The handsome native New Jersian and former star of Who's The Boss?, Danny Pintauro, revealed a secret to Oprah Winfrey on telephone that he is HIV positive for the past 12 years. Oprah seemed more confused than surprised given that having HIV is not shocking in an era of PrEP and the superficial acceptance among the public. I understand Oprah's reaction, but at the same time, Oprah is the not person experiencing the actual social stigma that is generally compounded by being a gay men in this country. I don't minimize Oprah's experiences as a black women who was poor and abused and certainly oppressed; however, what the public does not realize is how difficult it is to disclose your status and what are the underlying implications of it.
It took Danny Pintauro 12 long years to speak the words on television and he was one of the unfortunate gay men who were "outed" by the National Inquirer in 1997. He still had a hard time conjuring up the words simultaneously getting emotional while admitting it to Oprah. I felt my heart jump as he bravely announced he was HIV positive since 2003. Can you imagine holding onto such a secret that affects all parts of life: the monitoring of illness, taking medication consistency, telling potential partners about it and their reactions, and dealing emotionally and mentally with the label of a "disease" requiring treatment by professionals. We all can think these issues have disappeared -- certainly that is a lie we tell ourselves!
Gay men who are HIV positive are constantly under pressure on how to manage and cope with the same realities of three decades of historical oppression, with now the amplified version of having multiple stigmas to contend with. We can easily cast them aside and say that's a private issue to deal with and it's not our business to place judgment on the choices they make. That logic is illogical when you analyze the realities of the social situations HIV positive gay men encounter daily. Be it at the gym, work, social activities, events, a mere talk with an acquaintance, they are not only criticized, they are stigmatized and labeled as deviant, dirty, irresponsible, unhealthy, and deserving of a future of hell.
They are slut-shamed by the LGBTQ community, meaning they are blamed for not wearing a condom during intercourse and possibly being under the influence of drugs and alcohol. The slut-shaming normally occurs behind closed doors because I have been witness to first-hand accounts of these stories: they have made me mortified to identify proudly as a gay man, knowing the psychology behind the judgment is self-hatred redirected to vulnerable members of our community.

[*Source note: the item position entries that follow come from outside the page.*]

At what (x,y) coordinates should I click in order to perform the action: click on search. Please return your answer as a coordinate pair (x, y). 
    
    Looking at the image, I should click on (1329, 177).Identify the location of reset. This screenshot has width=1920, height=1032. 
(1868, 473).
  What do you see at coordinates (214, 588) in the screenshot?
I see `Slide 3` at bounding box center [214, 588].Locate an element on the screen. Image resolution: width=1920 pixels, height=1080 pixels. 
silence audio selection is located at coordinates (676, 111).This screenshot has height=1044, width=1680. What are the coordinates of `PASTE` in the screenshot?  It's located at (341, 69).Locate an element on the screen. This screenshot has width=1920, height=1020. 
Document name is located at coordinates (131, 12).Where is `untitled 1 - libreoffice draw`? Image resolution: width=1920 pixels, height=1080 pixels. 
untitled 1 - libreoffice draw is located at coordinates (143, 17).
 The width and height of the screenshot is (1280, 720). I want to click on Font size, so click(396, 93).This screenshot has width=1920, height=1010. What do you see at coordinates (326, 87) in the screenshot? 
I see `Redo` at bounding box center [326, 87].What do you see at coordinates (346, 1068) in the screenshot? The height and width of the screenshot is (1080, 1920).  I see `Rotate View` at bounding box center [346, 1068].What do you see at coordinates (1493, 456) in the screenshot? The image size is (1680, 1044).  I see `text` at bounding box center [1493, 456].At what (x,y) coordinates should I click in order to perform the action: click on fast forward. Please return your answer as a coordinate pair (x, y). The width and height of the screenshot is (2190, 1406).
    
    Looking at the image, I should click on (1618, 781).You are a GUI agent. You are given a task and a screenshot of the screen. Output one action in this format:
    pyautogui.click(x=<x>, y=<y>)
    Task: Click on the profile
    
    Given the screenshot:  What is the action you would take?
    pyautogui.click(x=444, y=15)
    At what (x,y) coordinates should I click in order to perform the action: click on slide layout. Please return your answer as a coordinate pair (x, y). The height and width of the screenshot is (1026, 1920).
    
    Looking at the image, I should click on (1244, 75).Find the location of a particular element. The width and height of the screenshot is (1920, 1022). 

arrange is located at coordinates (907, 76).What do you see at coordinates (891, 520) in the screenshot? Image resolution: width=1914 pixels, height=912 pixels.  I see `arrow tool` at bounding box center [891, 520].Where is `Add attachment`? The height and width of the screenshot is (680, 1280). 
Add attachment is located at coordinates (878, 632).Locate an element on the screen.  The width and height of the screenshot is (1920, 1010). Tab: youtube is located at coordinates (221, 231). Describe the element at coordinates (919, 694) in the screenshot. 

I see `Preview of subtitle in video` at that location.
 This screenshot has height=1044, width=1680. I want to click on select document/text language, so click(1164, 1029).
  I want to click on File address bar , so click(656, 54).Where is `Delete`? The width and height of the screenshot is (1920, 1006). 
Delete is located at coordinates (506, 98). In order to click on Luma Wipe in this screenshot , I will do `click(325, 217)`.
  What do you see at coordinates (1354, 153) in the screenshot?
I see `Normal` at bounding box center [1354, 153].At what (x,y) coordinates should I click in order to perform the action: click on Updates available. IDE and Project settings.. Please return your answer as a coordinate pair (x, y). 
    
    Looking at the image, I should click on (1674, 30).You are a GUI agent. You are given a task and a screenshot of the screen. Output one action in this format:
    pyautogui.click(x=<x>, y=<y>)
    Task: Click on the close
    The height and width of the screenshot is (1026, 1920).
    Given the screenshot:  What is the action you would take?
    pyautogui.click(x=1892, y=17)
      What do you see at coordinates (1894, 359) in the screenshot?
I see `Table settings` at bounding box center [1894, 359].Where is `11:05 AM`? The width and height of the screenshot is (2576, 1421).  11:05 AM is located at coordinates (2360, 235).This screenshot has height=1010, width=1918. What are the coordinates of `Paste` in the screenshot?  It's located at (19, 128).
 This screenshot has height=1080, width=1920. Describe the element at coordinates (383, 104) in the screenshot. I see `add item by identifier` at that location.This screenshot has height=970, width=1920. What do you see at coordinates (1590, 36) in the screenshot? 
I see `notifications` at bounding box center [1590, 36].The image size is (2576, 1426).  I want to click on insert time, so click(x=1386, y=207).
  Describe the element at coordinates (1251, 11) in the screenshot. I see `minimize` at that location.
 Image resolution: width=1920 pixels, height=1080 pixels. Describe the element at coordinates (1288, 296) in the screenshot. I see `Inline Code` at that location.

And it is not only the LGBTQ community that has these feelings toward gay men who are HIV positive, the straight community sits with their crosses and rosary beads condemning it, while they hypocritically engage in plenty of unsafe sex.
Although I am not HIV positive, I have had my share of experiences of sleeping with HIV positive men. My initial reactions were of fear due to exposure to HIV, but it forced me to educate myself on transmission through reading articles in newspapers, magazines, and learning from other gay men. Sadly, if children were to learn a sex positive education in school, perhaps there would not be decades and decades of individuals who were uninformed of the risks of unsafe sex and engaging under the influence of drugs and alcohol. Furthermore, our education system has failed us by leaving out AIDS activism and history, which centers on reclaiming gay symbols and words and other identifies as positive, and how to teach others that gay sex is the not equivalent of a diseased ridden sodomite.
I commend Danny Pintauro for taking the time to disclose his status to the public. That type of courage and strength of character deserves respect because he has the ability to influence new generations of gay youth who need a role model. To you, the reader, this may seem like a ploy for Danny to get our attention, but to me, this is a victory for gay men to speak truth to the lives they live. I will always be on the side of the individual who has had to face the daunting reality of stigmatization. And we need to have these stories told as many times as possible until attitudes and minds are changed, which will allow for greater humanity.